Rewrite the items from the line containing "Given: Expand the Select Bank dropdown" up to and including the line containing "[x=1047, y=31]", replacing "Add document button" with "Add file button" and leaving everything else unchanged.

******

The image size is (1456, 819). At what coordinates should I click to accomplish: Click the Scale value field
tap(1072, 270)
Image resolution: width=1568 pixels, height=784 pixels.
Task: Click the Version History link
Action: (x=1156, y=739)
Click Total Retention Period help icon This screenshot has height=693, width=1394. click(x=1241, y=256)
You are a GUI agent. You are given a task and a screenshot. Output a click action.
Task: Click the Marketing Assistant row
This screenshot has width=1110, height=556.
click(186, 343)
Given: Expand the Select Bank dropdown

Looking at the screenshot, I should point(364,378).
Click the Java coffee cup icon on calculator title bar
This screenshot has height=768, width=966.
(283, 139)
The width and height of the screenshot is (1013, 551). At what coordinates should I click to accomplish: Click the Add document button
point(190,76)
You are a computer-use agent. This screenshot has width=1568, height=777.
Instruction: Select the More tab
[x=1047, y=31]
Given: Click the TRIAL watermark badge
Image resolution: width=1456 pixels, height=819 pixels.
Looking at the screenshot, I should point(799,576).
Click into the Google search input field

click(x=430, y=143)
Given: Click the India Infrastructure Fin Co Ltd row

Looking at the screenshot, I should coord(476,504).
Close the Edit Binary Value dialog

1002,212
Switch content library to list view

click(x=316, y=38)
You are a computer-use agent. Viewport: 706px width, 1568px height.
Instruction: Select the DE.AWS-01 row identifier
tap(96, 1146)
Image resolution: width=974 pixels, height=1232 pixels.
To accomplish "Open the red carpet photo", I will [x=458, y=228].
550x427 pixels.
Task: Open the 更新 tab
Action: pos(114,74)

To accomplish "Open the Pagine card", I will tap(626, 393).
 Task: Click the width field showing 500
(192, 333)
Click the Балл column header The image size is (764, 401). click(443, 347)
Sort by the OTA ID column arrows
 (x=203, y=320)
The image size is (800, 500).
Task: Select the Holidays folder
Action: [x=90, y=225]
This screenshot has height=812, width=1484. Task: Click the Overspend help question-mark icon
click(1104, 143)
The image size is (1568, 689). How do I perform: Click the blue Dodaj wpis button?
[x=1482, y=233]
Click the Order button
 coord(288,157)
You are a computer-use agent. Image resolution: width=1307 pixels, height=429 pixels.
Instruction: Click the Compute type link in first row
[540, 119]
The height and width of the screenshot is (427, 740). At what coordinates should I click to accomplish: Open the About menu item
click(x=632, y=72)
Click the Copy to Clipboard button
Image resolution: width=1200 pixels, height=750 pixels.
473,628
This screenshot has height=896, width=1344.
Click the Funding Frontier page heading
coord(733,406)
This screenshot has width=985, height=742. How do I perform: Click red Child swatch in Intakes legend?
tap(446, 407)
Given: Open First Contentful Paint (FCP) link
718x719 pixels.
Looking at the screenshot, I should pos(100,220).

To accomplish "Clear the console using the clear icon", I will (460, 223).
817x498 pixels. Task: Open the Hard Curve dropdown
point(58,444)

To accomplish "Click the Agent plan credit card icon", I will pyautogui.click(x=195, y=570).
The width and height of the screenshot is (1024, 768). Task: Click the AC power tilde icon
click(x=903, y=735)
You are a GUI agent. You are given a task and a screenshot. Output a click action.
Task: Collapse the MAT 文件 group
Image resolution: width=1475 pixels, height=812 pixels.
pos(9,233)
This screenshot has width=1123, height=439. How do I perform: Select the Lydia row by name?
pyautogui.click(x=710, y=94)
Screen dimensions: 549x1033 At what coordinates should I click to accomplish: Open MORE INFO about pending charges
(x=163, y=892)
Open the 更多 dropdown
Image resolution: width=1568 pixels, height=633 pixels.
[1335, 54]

******

### FINAL RESULT
Given: Expand the Select Bank dropdown

Looking at the screenshot, I should point(364,378).
Click the Java coffee cup icon on calculator title bar
This screenshot has height=768, width=966.
(283, 139)
The width and height of the screenshot is (1013, 551). At what coordinates should I click to accomplish: Click the Add file button
point(190,76)
You are a computer-use agent. This screenshot has width=1568, height=777.
Instruction: Select the More tab
[x=1047, y=31]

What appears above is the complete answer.